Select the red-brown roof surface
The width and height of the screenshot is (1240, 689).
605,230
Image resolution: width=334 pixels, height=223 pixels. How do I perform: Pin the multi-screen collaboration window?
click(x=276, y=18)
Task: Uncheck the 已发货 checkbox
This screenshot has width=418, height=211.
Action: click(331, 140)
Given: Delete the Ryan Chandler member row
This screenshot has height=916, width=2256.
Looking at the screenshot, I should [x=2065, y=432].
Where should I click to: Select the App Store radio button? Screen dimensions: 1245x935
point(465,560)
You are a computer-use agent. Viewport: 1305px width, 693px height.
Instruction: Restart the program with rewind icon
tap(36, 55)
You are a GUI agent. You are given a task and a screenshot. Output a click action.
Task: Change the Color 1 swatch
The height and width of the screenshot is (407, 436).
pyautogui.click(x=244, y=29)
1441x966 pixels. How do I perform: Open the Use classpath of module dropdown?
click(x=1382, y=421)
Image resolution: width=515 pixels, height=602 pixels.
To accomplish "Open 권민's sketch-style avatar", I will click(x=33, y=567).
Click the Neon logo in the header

^^^^^^^^^^^^^^^^

(Task description) Repeat every record exactly, so that nothing is lost or altered.

(Response to this task)
Select the red-brown roof surface
The width and height of the screenshot is (1240, 689).
605,230
Image resolution: width=334 pixels, height=223 pixels. How do I perform: Pin the multi-screen collaboration window?
click(x=276, y=18)
Task: Uncheck the 已发货 checkbox
This screenshot has width=418, height=211.
Action: click(331, 140)
Given: Delete the Ryan Chandler member row
This screenshot has height=916, width=2256.
Looking at the screenshot, I should [x=2065, y=432].
Where should I click to: Select the App Store radio button? Screen dimensions: 1245x935
point(465,560)
You are a computer-use agent. Viewport: 1305px width, 693px height.
Instruction: Restart the program with rewind icon
tap(36, 55)
You are a GUI agent. You are given a task and a screenshot. Output a click action.
Task: Change the Color 1 swatch
The height and width of the screenshot is (407, 436).
pyautogui.click(x=244, y=29)
1441x966 pixels. How do I perform: Open the Use classpath of module dropdown?
click(x=1382, y=421)
Image resolution: width=515 pixels, height=602 pixels.
To accomplish "Open 권민's sketch-style avatar", I will click(x=33, y=567).
Click the Neon logo in the header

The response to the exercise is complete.